··· Brano fornito ···
La distanza da percorrere sono i 42 chilometri e 195 metri che vanno dalla residenza reale di Windsor allo lo Stadio Olimpico di White City a Londra, 55 gli atleti al via alle 14.30 nei 26 gradi della capitale britannica. Pietri non è tra i favoriti anche se qualche gara importante, prima della maratona londinese, l’ha vinta ed ha rischiato di aggiudicarsi anche la Maratona dei Giochi Intermedi di Atene 1906, abbandonando a pochi chilometri dal traguardo per problemi intestinali quando era in testa. Gli avversari più temuti: il canadese Longboat, il sudafricano Hefferon, l’americano Morrissey, lo svedese Svanberg.

Poco dopo il via il britannico Thomas Jack, si porta al comando ma dopo un passaggio alle 5 miglia in 27’01”, abbandona la gara. Si ritrovano in testa altri tre inglesi, Price, Lord e Duncan, Hefferon e Dorando Pietri che staziona costantemente tra i primi. Price passa a metà corsa in 1h15’13”, Hefferon lo insegue e Dorando è quarto, ad oltre un minuto. Price perde brillantezza e lascia la testa, Hefferon prende il largo, Pietri si ritrova secondo a tre minuti dal sudafricano, più indietro il canadese Longboat.

Longboat, infatti, va in crisi e si ritira, Lord esce di scena e Dorando Pietri, sospinto dall’incitamento del mezzofondista Emilio Longhi non se lo fa certo ripetere e si getta all’inseguimento di Hefferon ma da dietro risale anche un terzetto di americani, Hayes, Forshaw e Welton. Pietri deve recuperare 4 minuti di ritardo ma la sua è un’azione efficace, quasi travolgente, e a due chilometri dal traguardo l’azzurro scavalca un Hefferon praticamente sfinito.

Sembra fatta per Pietri, ma qui la storia stacca per una volta la spina e si accende la luce della leggenda: il maratoneta emiliano sfinito dal caldo e dalla fatica, quando ormai sta per intravedere il traguardo, va in difficoltà. In chiaro stato confusionale per l’abuso di stricnina entra nel White City Stadium per gli ultimi 352 metri, barcolla, sbaglia strada svoltando a destra anziché a sinistra, cade, si rialza, cade ancora in rettilineo e solo l’intervento del dottor Bulger e del responsabile di gara Jack Andrews, il famoso uomo con il megafono, permettono a Pietri di tagliare il traguardo per primo nel tripudio dei 75 mila che affollano l’impianto londinese.
··· Sezione dati ···
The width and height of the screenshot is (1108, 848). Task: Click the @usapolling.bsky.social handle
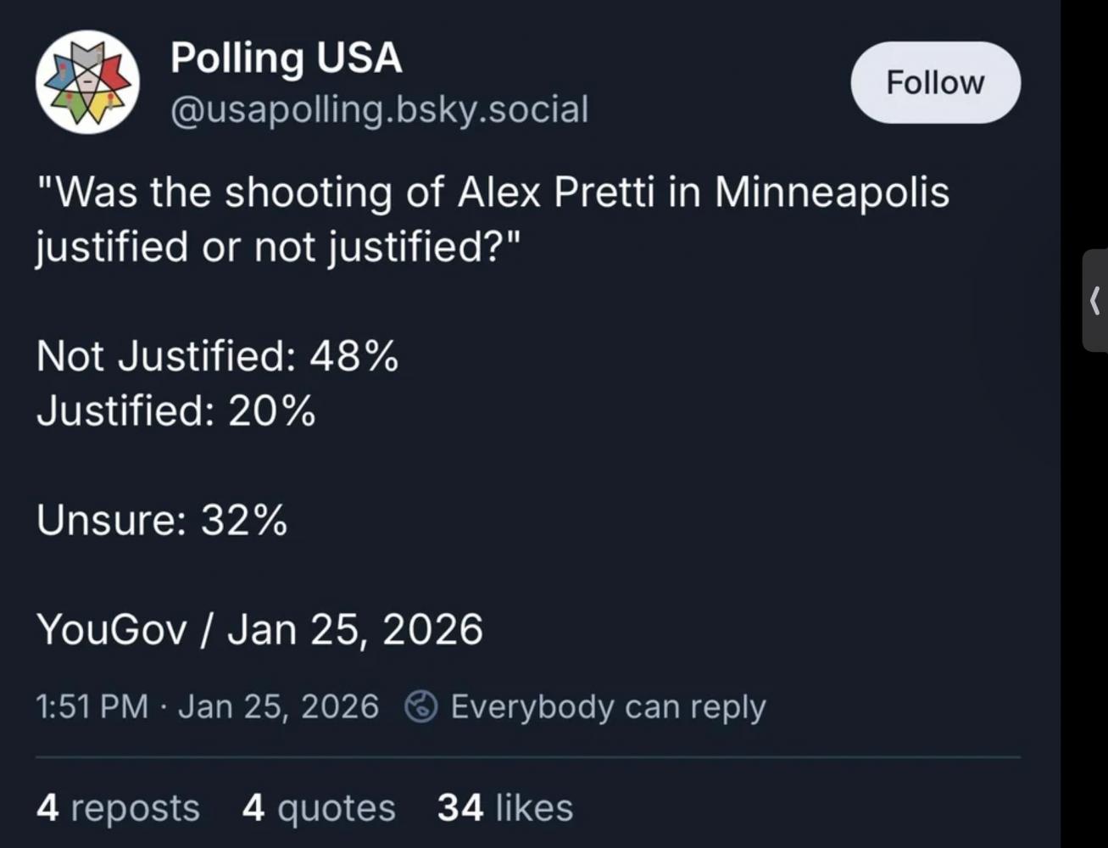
···
▶ [Compiti da svolgere]:
**1)** Ricopia dal brano sulla maratona di Dorando Pietri tutto il testo compreso tra "La distanza da" e "lo svedese Svanberg.", dall'inizio fino in fondo.
**2)** Prosegui il brano sulla maratona di Dorando Pietri, riprendendo subito dopo la sua ultima frase.

▶ [Risposte ai compiti]:
**1)**
La distanza da percorrere sono i 42 chilometri e 195 metri che vanno dalla residenza reale di Windsor allo lo Stadio Olimpico di White City a Londra, 55 gli atleti al via alle 14.30 nei 26 gradi della capitale britannica. Pietri non è tra i favoriti anche se qualche gara importante, prima della maratona londinese, l’ha vinta ed ha rischiato di aggiudicarsi anche la Maratona dei Giochi Intermedi di Atene 1906, abbandonando a pochi chilometri dal traguardo per problemi intestinali quando era in testa. Gli avversari più temuti: il canadese Longboat, il sudafricano Hefferon, l’americano Morrissey, lo svedese Svanberg.

**2)**
Il suo tempo finale è di 2h54’46″4 su 42,195 km, ma solo per percorrere gli ultimi 500 metri impiega quasi dieci minuti. Oltre il traguardo sviene ed è portato fuori dalla pista su una barella. L’americano Hayes è secondo dopo 32″, Hefferon è terzo con un distacco di 1’20”. Per via di quel finale rocambolesco arriva, puntuale, il reclamo degli statunitensi e Pietri, che fatica a riprendersi dallo sforzo, viene squalificato per “assistenza non appropriata“.

Il giorno dopo, anche grazie all’intervento di Arthur Conan Doyle, lo scrittore che ha raccontato le storie di “Sherlock Homles”, la regina Alessandra, affascinata da questa storia destinata a restare scolpita nella pietra della storia dello sport mondiale, regala a Pietri di una coppa d’oro identica a quella del vincitore, l’americano Johnny Hayes che nella storia non si ritaglia nemmeno un angolino. Sul trofeo, custodito oggi dalla «Società Ginnastica La Patria 1879» in una cassetta di sicurezza della filiale UniCredit di Carpi, è incisa questa dedica: «A Pietri Dorando – In ricordo della maratona da Windsor allo stadio – 24 luglio 1908. Dalla regina Alessandra».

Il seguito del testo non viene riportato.